Cecilia Rouse took this approach with the Milwaukee voucher program and found that attending a voucher school raised math scores by about 3 percentile points (an estimate she thought overstated the true effect of the program) and had no effect on reading scores. Paul Peterson and William Howell took the same approach with the voucher programs in New York City, Dayton, and Washington, D.C., and found significant achievement gains among African-Americans, immediately in the case of New York City and in the second year in the case of Dayton and Washington, D.C. In other work, Peterson and his coauthors found that switching to a private school had a significant effect, at least after the first year, for African-Americans, but no significant effect for other ethnic groups.

Anyway, the first rejected-volunteers study that I discuss in my Alabama Law Review article is called The InnerChange Freedom Initiative: A Preliminary Evaluation of a Faith-Based Prison Program. Here’s what I say about it:

[The authors] compared the 177 IFI participants against three different groups: (1) a “match group” of 1,754 inmates who “met IFI selection criteria but did not participate in the program,” (2) a “screened group” of 1,083 inmates who “were screened as eligible for the program but did not volunteer or were not selected for program participation,” and (3) a “volunteer group” of 560 inmates who “actually volunteered for the IFI program, but did not participate, either because they were not classified as minimum-out custody, their remaining sentence length was either too short or too long to be considered, or they were not returning to the Houston area following release.” Of these three groups, only the third avoids selection bias.

IFI participants did no better than the other groups in either two-year re-arrest or reincarceration rates. Two-year re-arrest rates were 36.2% for the IFI group, compared to 35% for the match group, 34.9% for the screened group, and 29.3% for the volunteer group. Two-year reincarceration rates were 24.3% for the IFI group, compared to 20.3% for the match group, 22.3% for the screened group, and 19.1% for the volunteer group.

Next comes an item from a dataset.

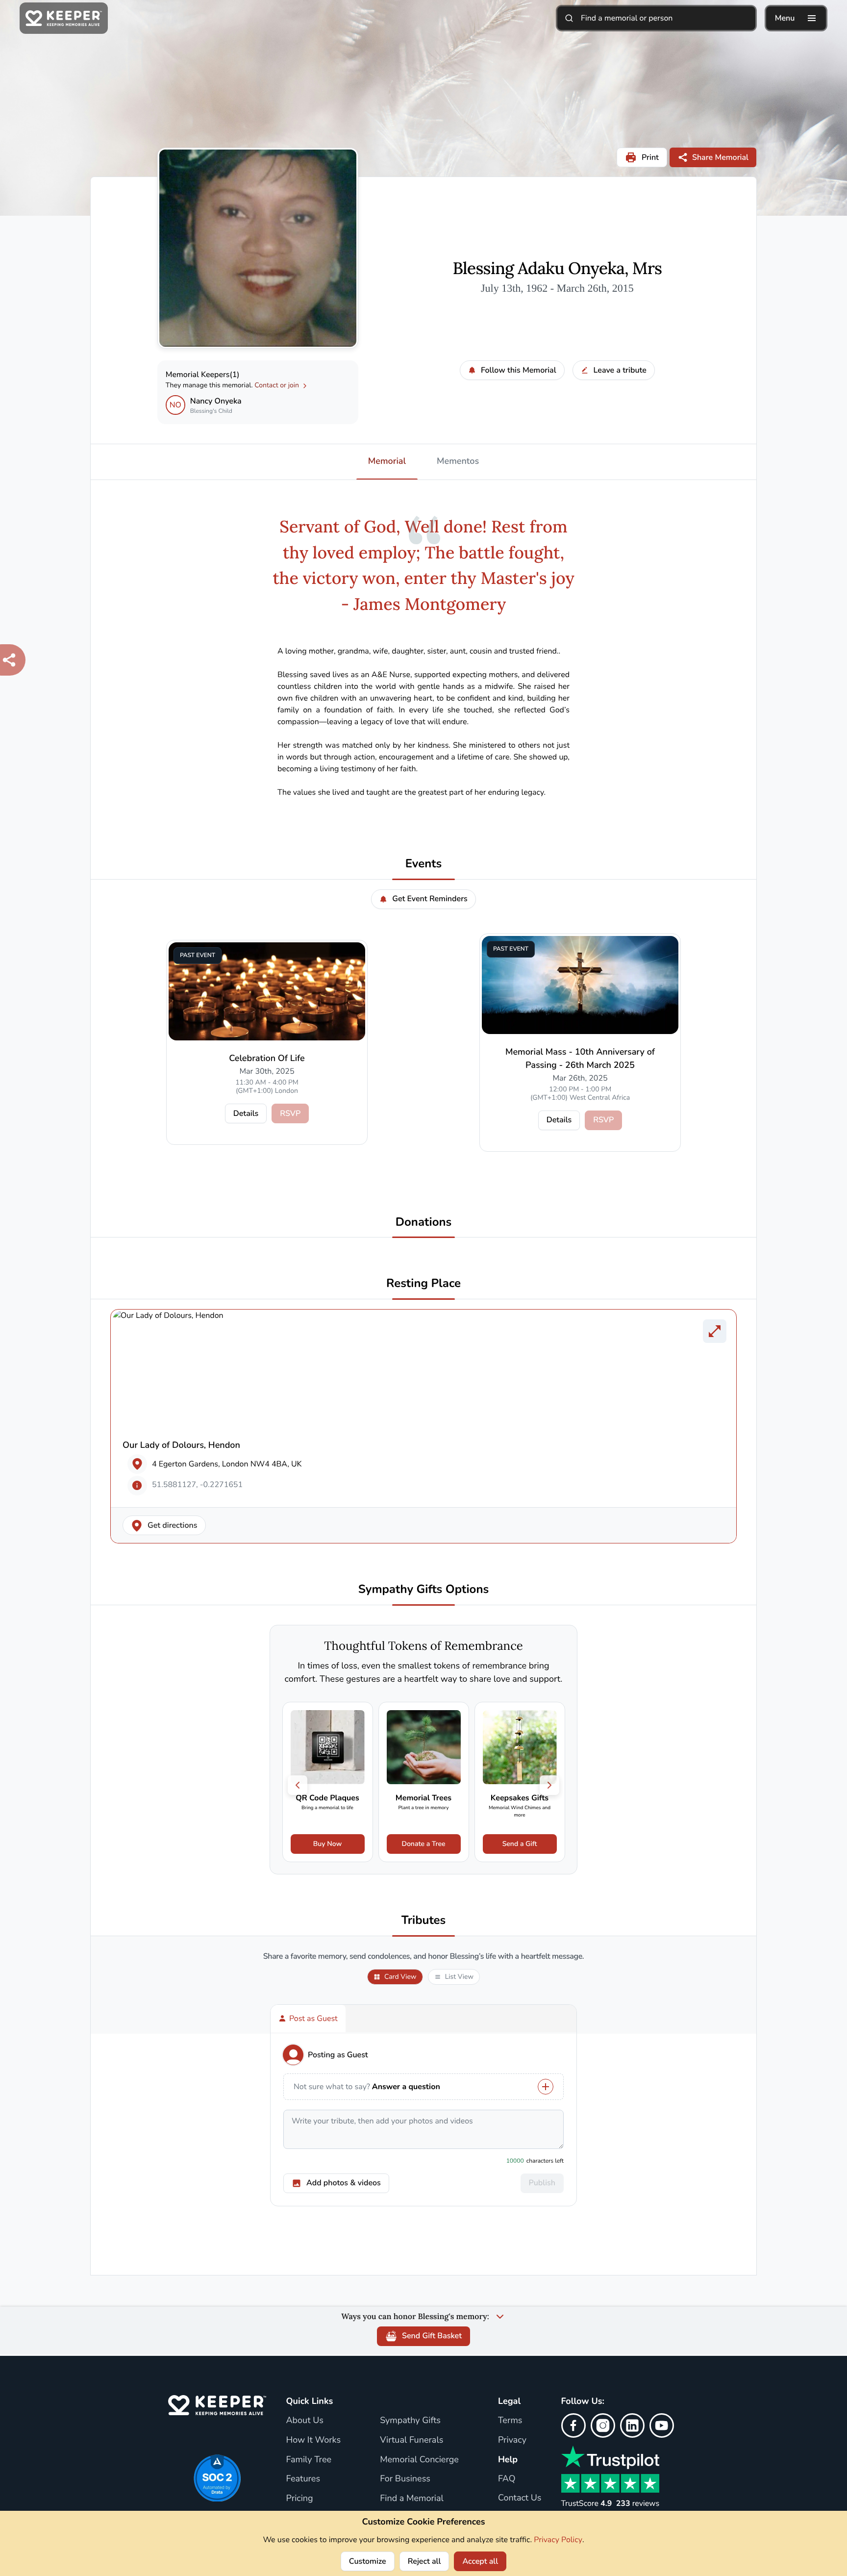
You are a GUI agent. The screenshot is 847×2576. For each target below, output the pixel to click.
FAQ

It’s true that IFI graduates had lower re-arrest (17.3%) and reincarceration (8.0%) rates. But IFI’s definition of “graduation” is “quite restrictive” and includes completing 16 months in the IFI program, completing 6 months in aftercare, and holding a job and having been an active member in church for the 3 months before graduation. Inmates could be removed from the program “for disciplinary purposes,” “at the request of IFI staff,” “for medical problems,” and “at the voluntary request of the applicant.” The set of inmates who “graduated” from the program is thus tainted by self-selection (the decision to participate), selection by the program staff (the decision not to expel), and “success bias” (the decision to finish the program, which in this case even includes a post-release component).

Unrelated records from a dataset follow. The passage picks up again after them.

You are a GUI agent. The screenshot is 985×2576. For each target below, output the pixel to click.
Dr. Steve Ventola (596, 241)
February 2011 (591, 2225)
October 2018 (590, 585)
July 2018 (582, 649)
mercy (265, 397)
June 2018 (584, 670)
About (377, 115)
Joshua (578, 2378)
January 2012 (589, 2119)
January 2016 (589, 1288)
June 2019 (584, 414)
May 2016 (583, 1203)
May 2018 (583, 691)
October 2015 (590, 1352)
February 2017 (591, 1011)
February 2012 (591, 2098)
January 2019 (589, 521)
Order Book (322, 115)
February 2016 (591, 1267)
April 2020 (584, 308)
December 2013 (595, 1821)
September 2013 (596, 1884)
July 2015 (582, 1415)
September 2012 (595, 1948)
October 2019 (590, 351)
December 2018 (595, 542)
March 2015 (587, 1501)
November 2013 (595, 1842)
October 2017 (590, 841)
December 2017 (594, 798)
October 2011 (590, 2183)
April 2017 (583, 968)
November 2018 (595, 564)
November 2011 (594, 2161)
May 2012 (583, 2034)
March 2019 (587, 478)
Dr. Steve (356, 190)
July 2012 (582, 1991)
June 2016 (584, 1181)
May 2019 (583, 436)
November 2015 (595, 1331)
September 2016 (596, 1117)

So I conclude that, properly interpreted, we don’t have evidence that the program was a success. But (at least a portion of) the methodology was great: it used the rejected-volunteers method, which allows us to bypass the self-selection problem that plagues some of these other studies.

There are still some problems — I discuss the “resource effect” in my article; this is the problem that the rejected volunteers don’t get a comparably funded secular program, but rather get the “status quo” of whatever happens to be available in their prison. So there are still problems of comparability; if we find a positive effect overall, we can’t be sure whether the faith aspect was what worked or just the fact that these guys got resources. But, I argue, this is a less serious problem. The self-selection problem meant we didn’t even know whether the program worked. (We didn’t even know if it was better than nothing.) The resource problem means that if we get a positive effect, the program at least looks like it works relative to the status quo, and we often aren’t in the position of having comparably funded secular programs. So “better than nothing” might be the best we can hope for.

Who are the authors of this methodologically (partly) great study? Byron Johnson and David Larson.

So Johnson’s assertion that random assignment is great but we can’t do it is somewhat mystifying to me.